## What this exercise asks
[A] In the passage on measuring circuit magnitudes, how many times per second does a basic multimeter display its values?
[B] Quote the passage on measuring circuit magnitudes, everything from "When I make" down to "PIN and so on.".
[C] Extend the passage comparing multimeters and oscilloscopes, beginning right after its final sentence.

## Passage
When I make my hardware projects, during development I usually need to know different magnitudes into the circuit like voltage of a pin, how many current is drained from the voltage source or a PIN and so on.
Voltage, current and often power that are involved into a circuit are magnitudes that an electronics designer must know during all time that they are active.

To measure them the simplest measurement instrument that you can use is the multimeter:
a basic and cheap multimeter  measure voltage and current of a circuit and their values  are display with numbers (often 3 digit) 3 times per seconds.
Another instruments that measure these magnitudes and offers some others interesting features is the oscilloscope:  it measure for default  only voltage source of a circuit but with its scope it can measure this voltage a lot of times per seconds and can display a full waveform of a signal of a PIN

for example if a pin stay “HIGH” for 100ms and “LOW” for 100ms, you can measure this signal only with an oscilloscope..a multimeter can’t show you the correct voltage on this pin beacuse it cannot display the waveform but only display numbers and also because it is to slow for these signal it will display a mean value of the signal and not the value of the signal during a precise instant.

## Data block
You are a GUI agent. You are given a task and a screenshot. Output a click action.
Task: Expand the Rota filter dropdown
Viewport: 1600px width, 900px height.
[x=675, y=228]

## Responses per task
[A] Three times per second.

[B]
When I make my hardware projects, during development I usually need to know different magnitudes into the circuit like voltage of a pin, how many current is drained from the voltage source or a PIN and so on.

[C]
With an oscilloscope you can also measure current without interrupt the circuit with a specific probes that are often very expansive and  aren’t normally sell within the oscilloscope..expecially for cheaper oscilloscope that offers only voltage probes and  however they cost some hundred of euro/dollars

So an oscilloscope isn’t better than a multimeter or viceversa but they must be used depending on what you need to measure.

In this article I want to show you an IC that work similar to a multimeter but it is faster and allow you to have control of all magnitudes that comes into your circuit,reading also some signals that occur more than 3 times per second

I’m talking about the INA226, an IC from TI that can read voltage, current and  power on a circuit and give you the result via I2C

These are the main characteristics of this IC:

• Sense bus voltage from 0 to 36V
• Can be used High Side or Low Side for current measurement
• 16 Programmable Addresses,very useful to measure more than one voltage or current with only one I2C port
• it operate from 2.7V to 5.5V so typical 3.3V and 5V are covered

A typical application is shown below:

The schematic of the INA226 breakout board is:

As you can see, current monitor is forced to a high side current read so consider that to LOAD+ you will find a voltage slightly lower than the voltage on VBUS+.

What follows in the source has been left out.